BEGIN Records for this task

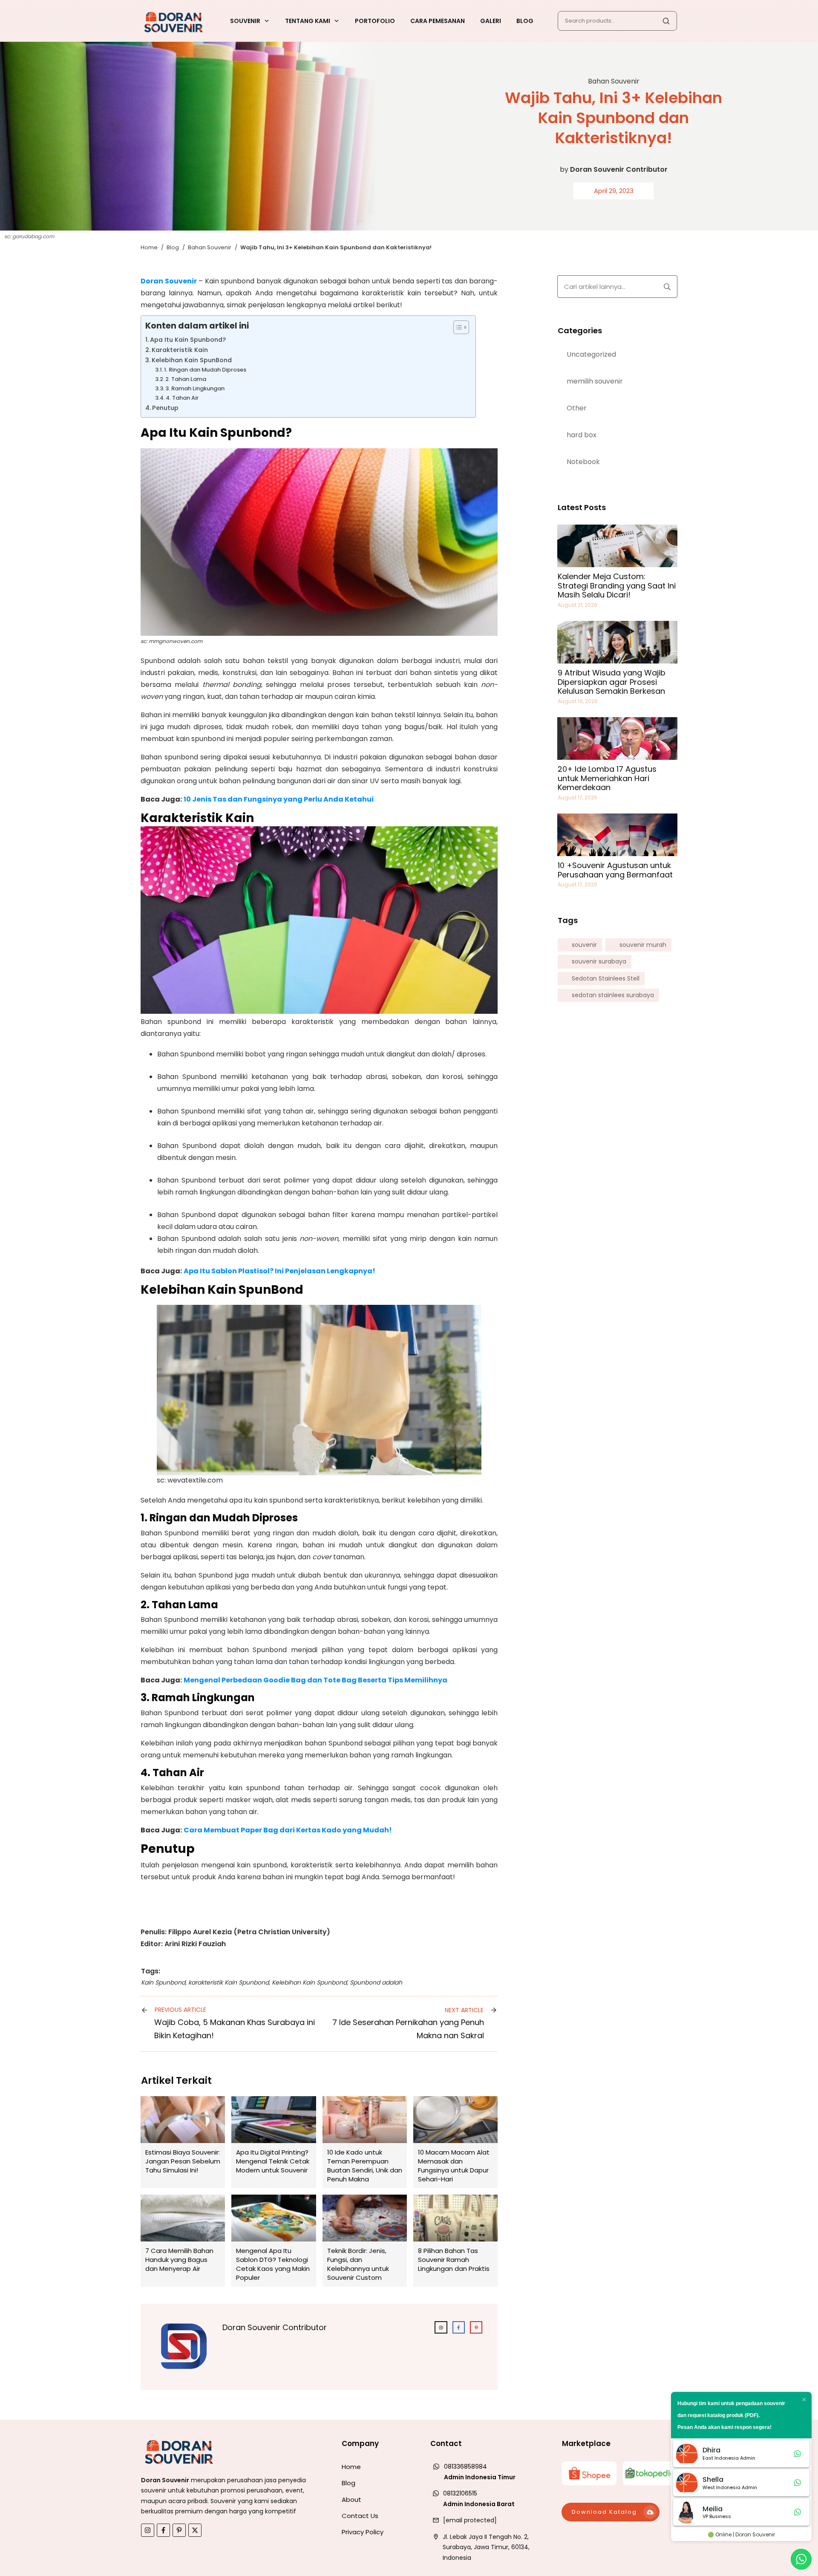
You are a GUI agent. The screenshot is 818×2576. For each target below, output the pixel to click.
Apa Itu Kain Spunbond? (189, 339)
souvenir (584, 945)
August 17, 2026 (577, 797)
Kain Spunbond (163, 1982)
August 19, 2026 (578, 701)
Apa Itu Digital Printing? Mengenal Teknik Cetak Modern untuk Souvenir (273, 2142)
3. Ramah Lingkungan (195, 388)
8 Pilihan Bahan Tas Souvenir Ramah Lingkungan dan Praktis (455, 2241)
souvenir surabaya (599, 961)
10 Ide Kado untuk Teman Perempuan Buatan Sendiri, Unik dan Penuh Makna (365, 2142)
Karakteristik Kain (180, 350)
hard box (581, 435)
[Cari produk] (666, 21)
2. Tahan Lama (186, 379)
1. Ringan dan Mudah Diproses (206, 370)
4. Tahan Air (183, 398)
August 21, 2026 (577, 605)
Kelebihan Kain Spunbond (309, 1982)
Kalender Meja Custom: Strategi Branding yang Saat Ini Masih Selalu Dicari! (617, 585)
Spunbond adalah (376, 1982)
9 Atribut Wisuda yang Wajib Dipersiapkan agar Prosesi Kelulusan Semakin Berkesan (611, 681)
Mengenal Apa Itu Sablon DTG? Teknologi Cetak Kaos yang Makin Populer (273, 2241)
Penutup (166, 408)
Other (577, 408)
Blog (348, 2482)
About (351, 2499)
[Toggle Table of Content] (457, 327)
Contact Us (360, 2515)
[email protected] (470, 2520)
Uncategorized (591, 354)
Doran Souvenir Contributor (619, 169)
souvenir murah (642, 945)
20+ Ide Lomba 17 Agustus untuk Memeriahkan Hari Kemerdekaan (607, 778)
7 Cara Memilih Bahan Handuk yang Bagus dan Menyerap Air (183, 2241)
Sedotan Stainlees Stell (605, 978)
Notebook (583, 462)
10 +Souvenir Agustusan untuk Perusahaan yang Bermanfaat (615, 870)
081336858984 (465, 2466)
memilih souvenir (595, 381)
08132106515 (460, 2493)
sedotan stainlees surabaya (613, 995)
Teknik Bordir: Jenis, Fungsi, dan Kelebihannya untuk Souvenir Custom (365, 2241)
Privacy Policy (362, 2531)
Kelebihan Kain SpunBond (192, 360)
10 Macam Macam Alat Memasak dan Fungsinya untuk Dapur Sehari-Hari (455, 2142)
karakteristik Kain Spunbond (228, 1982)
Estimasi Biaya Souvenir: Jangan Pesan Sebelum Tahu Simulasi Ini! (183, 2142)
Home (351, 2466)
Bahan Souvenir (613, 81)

END Records for this task
BEGIN Records for this task

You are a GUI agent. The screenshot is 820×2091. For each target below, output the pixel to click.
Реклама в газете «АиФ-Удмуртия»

END Records for this task
BEGIN Records for this task

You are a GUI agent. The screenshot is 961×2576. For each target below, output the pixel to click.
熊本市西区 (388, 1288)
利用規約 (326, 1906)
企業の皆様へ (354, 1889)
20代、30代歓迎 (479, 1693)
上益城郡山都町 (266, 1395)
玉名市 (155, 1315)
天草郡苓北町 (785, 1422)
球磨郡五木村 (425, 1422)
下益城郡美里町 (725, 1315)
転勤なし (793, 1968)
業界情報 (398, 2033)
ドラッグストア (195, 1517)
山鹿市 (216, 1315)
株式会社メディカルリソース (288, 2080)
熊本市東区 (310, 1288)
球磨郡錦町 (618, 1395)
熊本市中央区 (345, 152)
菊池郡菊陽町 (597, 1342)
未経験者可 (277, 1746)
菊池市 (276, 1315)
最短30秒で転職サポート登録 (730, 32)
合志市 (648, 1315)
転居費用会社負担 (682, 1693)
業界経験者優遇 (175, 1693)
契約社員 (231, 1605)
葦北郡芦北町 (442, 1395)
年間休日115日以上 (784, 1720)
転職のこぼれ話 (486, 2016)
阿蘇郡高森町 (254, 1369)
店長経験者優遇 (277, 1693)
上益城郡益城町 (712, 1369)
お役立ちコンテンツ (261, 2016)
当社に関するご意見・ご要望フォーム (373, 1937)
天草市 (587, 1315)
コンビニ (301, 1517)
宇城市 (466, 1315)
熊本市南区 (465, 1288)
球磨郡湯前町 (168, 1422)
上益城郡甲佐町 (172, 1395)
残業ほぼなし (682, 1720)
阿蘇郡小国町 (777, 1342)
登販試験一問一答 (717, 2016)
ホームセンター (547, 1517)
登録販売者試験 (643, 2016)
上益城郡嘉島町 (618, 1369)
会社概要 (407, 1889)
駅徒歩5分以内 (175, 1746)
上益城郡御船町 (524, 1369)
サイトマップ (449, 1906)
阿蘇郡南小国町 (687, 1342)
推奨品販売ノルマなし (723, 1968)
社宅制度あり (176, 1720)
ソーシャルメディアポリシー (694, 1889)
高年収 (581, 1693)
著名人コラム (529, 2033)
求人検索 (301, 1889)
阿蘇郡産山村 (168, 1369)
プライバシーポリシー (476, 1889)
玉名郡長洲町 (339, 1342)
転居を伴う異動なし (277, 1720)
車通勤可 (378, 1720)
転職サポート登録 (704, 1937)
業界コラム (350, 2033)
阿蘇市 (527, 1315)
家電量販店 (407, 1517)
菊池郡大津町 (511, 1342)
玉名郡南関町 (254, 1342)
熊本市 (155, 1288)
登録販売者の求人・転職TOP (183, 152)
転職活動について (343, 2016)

END Records for this task

## What you should do
The response should be the listing above, limited to the lines between the one holding "You are a GUI agent. The screenshot is 818×2576." and the one holding "souvenir surabaya (599, 961)", inclusive, reproduced exactly.

## Written solution
You are a GUI agent. The screenshot is 818×2576. For each target below, output the pixel to click.
Apa Itu Kain Spunbond? (189, 339)
souvenir (584, 945)
August 17, 2026 (577, 797)
Kain Spunbond (163, 1982)
August 19, 2026 (578, 701)
Apa Itu Digital Printing? Mengenal Teknik Cetak Modern untuk Souvenir (273, 2142)
3. Ramah Lingkungan (195, 388)
8 Pilihan Bahan Tas Souvenir Ramah Lingkungan dan Praktis (455, 2241)
souvenir surabaya (599, 961)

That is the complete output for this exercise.